>> Start Given passage

Optimism about the Canadian economy has stabilized among executive CAs

TORONTO, Jan. 27 /CNW/ - Optimism about the Canadian economy is holding steady among executive chartered accountants (CAs), according to the most recent CICA/RBC Business Monitor conducted during the fourth quarter of 2009.

After two consecutive quarters of significant growth in optimism, the final quarter of 2009 was virtually unchanged from the previous quarter. Forty-eight per cent of respondents expressed optimism in the economy over the next twelve months, compared to 46 per cent from Q3 2009. Of the remaining Q4 2009 respondents, 39 per cent were neutral while 13 per cent were pessimistic about the year ahead.

Optimism levels are dramatically higher than they were roughly a year ago. In the fourth quarter of 2008, only two per cent of surveyed CAs were optimistic about the economy and only four per cent indicated optimism in the first quarter of 2009.

"The Business Monitor results indicate that many executive CAs believe the Canadian economy is improving, but they remain cautiously optimistic about this being a period of sustainable recovery," said Kevin Dancey, FCA, president and CEO, Canadian Institute of Chartered Accountants (CICA). "It is encouraging that optimism levels have grown well beyond where they were a year ago because companies now have a better understanding of the challenges associated with today's economy."

The CICA/RBC Business Monitor also shows positive projections for the next 12 months relating to revenues (+ 3.3 per cent), profits (+3.2 per cent) and employment numbers (+0.8 per cent). In the same quarter a year ago, projections called for decreases in all three categories.

"Canadian businesses have shown strength despite the challenging economic climate, with 23 per cent of respondents stating that their company's profits did not decline during the recession," adds Shauneen Bruder, executive vice-president, Business and Commercial Banking, RBC. "Companies that had the proper foresight with stress-tested business plans, are in a better position to deal with difficult times. Canadian companies that keep an eye on the future while setting realistic and achievable goals in the present, can quickly react to both challenges and new opportunities for growth."

The CICA/RBC Business Monitor is issued quarterly, based on a survey conducted by the Canadian Institute of Chartered Accountants (CICA). The report draws upon business insights of CAs in leadership positions in privately and publicly held companies across Canada.

For this Q4 2009 report, emailed surveys were completed by 391 CAs of 4,118 identified by the CICA as holding senior positions (CFOs, CEOs and COOs). The response rate was nine per cent, with a margin of error associated with this type of study at +/- 4.0 per cent, with a confidence level of 95 per cent. The survey was conducted December 1-17, 2009.

>> End Given passage

# Problems to work on:
- A) In the release on executive CAs' optimism about the economy, what percentage of Q4 2009 respondents were pessimistic about the year ahead?
- B) Carry on the release on executive CAs' optimism about the economy from the point where it stops.

>> Start Provided material

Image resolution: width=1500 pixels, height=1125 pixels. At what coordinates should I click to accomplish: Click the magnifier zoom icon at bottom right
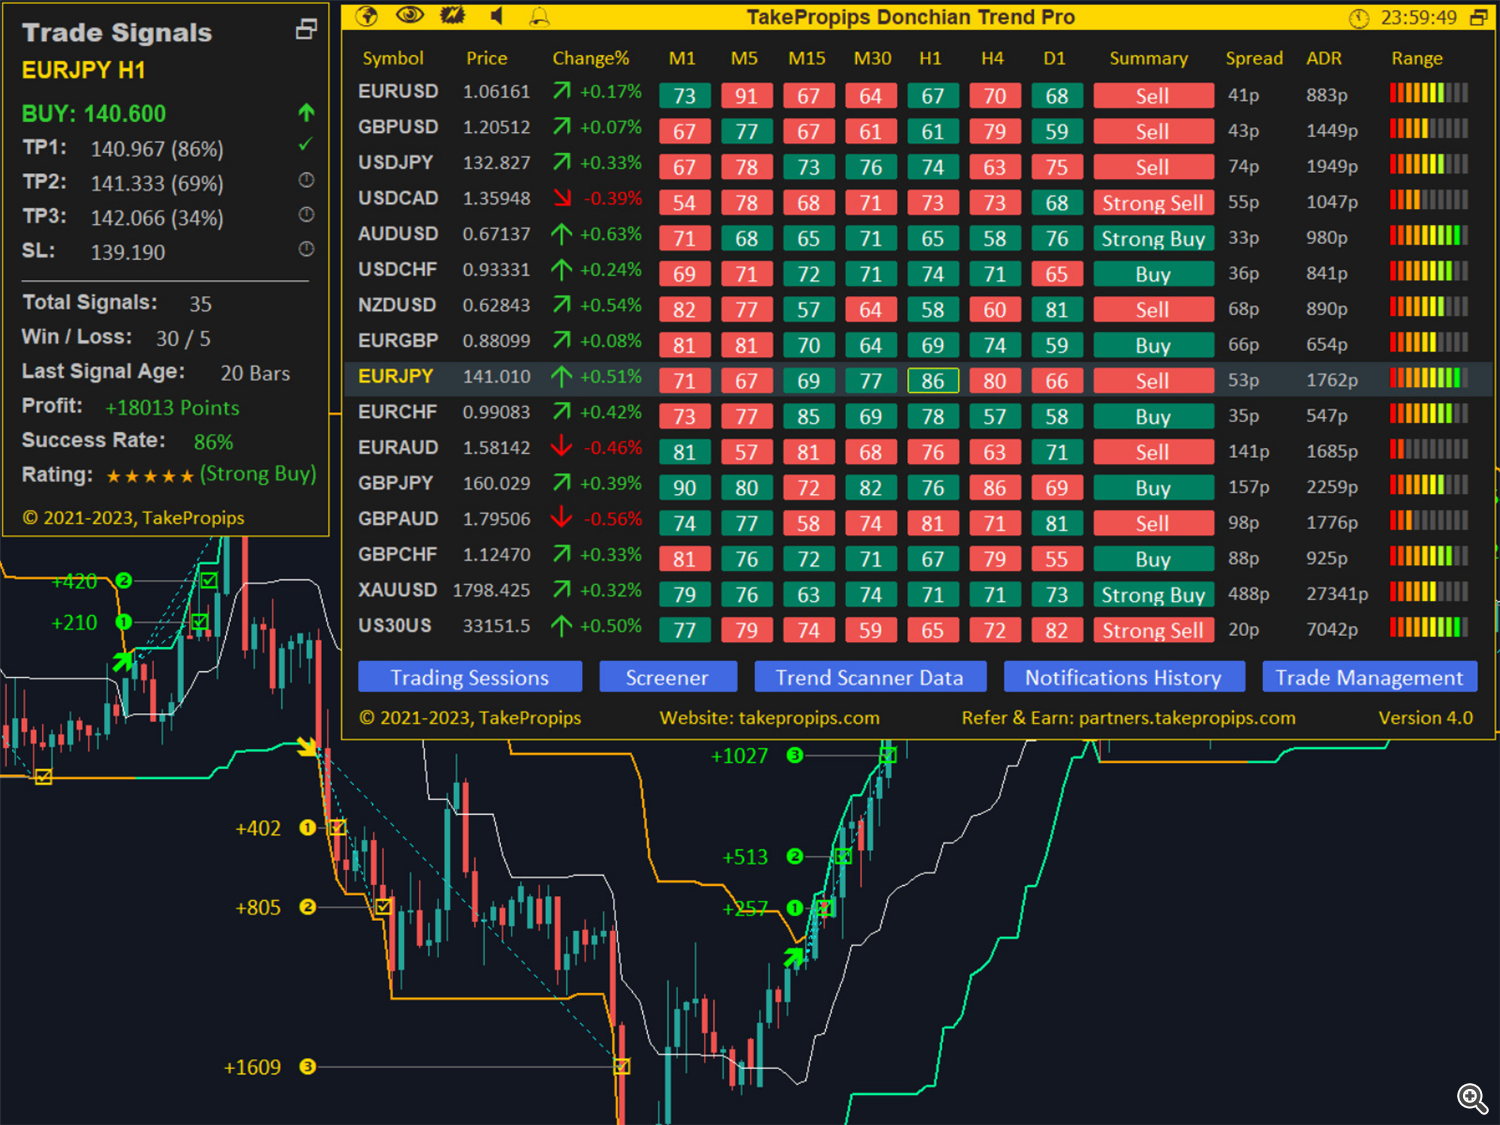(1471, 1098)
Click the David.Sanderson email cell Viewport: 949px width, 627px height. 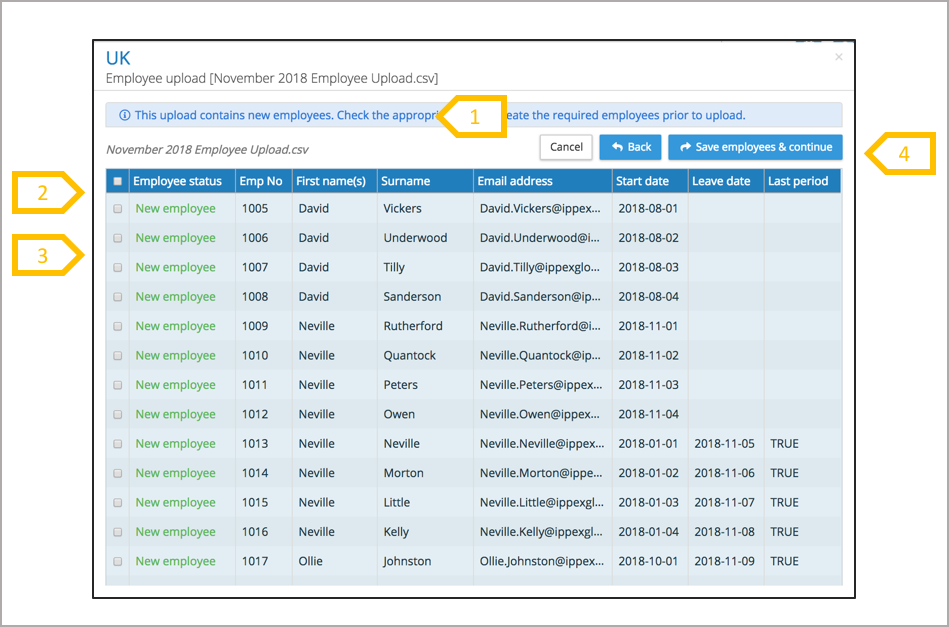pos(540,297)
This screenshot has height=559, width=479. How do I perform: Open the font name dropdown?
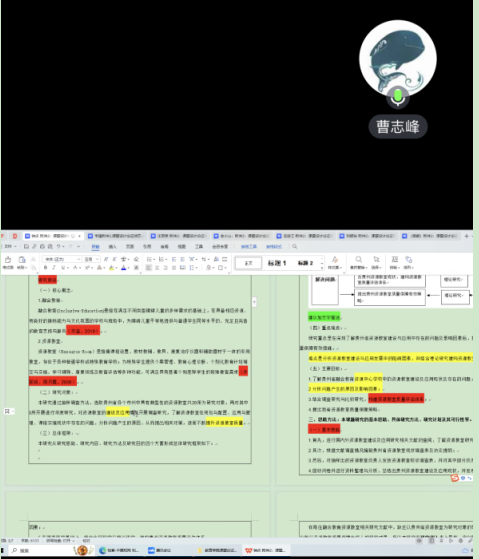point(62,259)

>> End Provided material

# Answer list:
- A) 13 per cent

- B)
The CICA/RBC Business Monitor (Q4 2009) is part of an international initiative. The American Institute of Certified Public Accountants (AICPA) in the United States and the Institute of Chartered Accountants in England and Wales (ICAEW) in the United Kingdom also undertake quarterly studies that tap the insights of members in senior positions to provide a barometer of economic activity in their nations and as a basis for future comparative analysis across countries. A background document is available online at www.cicarbcbusinessmonitor.com.

About CICA

The Canadian Institute of Chartered Accountants (CICA), together with the provincial, territorial and Bermuda Institutes/Ordre of Chartered Accountants, represents a membership of approximately 75,000 CAs and 12,000 students in Canada and Bermuda. The CICA conducts research into current business issues and supports the setting of accounting, auditing and assurance standards for business, not-for-profit organizations and government. It issues guidance on control and governance, publishes professional literature, develops continuing education programs and represents the CA profession nationally and internationally. CICA is a founding member of the International Federation of Accountants (IFAC) and the Global Accounting Alliance (GAA).

About RBC

RBC delivers a wide range of financial services through a variety of channels to individuals, small and medium-sized businesses and commercial clients, including deposit accounts, investments and mutual funds, credit and debit cards, business and personal loans, and residential and commercial mortgages. It is the personal and commercial banking division of Royal Bank of Canada (RY on TSX and NYSE).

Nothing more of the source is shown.